## TEXTO DE ORIGEM

Este é o quase nonagenário Pitanguy em “Viver Vale a Pena” (Editora Casa da Palavra, 432 págs., R$ 45, impresso, ou R$ 30,99, e-book). “Não contei tantos anos ainda. Mas contarei três anos a menos. Em vez dos 90, 80 e poucos. Dá mais dignidade. (Risos) Mas na verdade, acredito que o bem estar vem mesmo é do espírito”, ensina.
Do desmaio à injeção de ânimo
O primeiro testemunho de uma cirurgia que Ivo Pitanguy fez foi ao lado do pai o cirurgião-geral Antônio de Campos Pitanguy. Resumo da ópera: o menino desmaiou! Diante do susto, mesmo já inclinado a seguir a profissão do pai, o jovem aspirante o questionou se ele realmente acreditava no talento do filho na profissão.
A injeção de ânimo então foi sábia: “Ivo, uma vida depende de nós. É preciso ser racional”, ensinou o pai. E desde então, o empurrão cheio de sábia intuição deu frutos.
“Tive infância incomum, calma e doce, livre de tragédias ou perdas que marcam a vida de tanta gente. Belo Horizonte era uma cidade cheia de árvores, ruas largas e ar muito puro. Nossa casa ficava em uma rua com suave aclive, e um grande quintal pontilhado de mangueiras e extensa biblioteca”, lembra o cirurgião, na publicação que chega às livrarias. Leia a seguir a íntegra da conversa com o biografado:
Qual é a melhor e a mais dolorosa lembrança que o senhor tem de Minas?

## TRABALHO PEDIDO
[a] No texto sobre Ivo Pitanguy, o que aconteceu com ele na primeira cirurgia que acompanhou ao lado do pai?
[b] Continue o texto sobre Ivo Pitanguy logo após a pergunta com que ele termina.
As linhas que vêm depois do texto não são necessárias.

## DADOS A SEGUIR
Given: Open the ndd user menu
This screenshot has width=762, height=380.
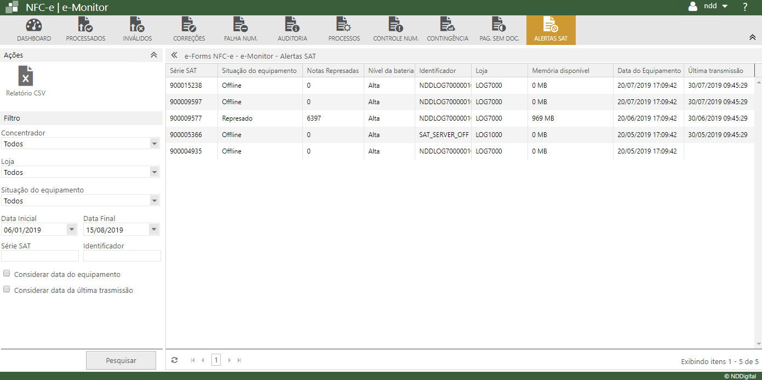Looking at the screenshot, I should [x=709, y=7].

## RESPOSTAS POR TAREFA
[a] Ele desmaiou.

[b]
Nunca cultuei a mais e a menos. Mas eu tenho lembranças de Minas muito gostosas da minha casa, na Rua Piauí. O quintal da minha casa, os meus pais, os meus bichinhos, a mangueira que eu subia e a queda que eu tive desta mangueira. Eu tenho lembranças de eu jogando futebol de esquina. O Minas Tênis Clube. Todas as lembranças se misturam. O Grupo Escolar Pedro II...
E as doídas?
Dolorosas, tenho uma na Piauí com Padre Rolim, onde meu cachorrinho Bob foi atropelado. Eu tinha uns quatro, cinco anos. Eu não sabia que existia morte. E perguntava à minha mãe: “Ele vai voltar? Ele vai voltar?”.
O título de “melhor cirurgião plástico do mundo”, como foi construído?
Não existe este título. Não há melhor nem pior cirurgião plástico do mundo.
Mas o senhor já ouviu esta definição muitas vezes na vida...
Eu não sou o melhor cirurgião plástico do mundo, nem me julgaria assim. Eu criei uma das escolas de formação de cirurgia mais importantes do mundo. Criei muitas técnicas, escrevi centenas de artigos e continuo levando adiante o projeto de levar o direito ao bem-estar da imagem a todo mundo, independentemente da classe social. São coisas que eu coloquei como princípio. Não me acho melhor do que ninguém.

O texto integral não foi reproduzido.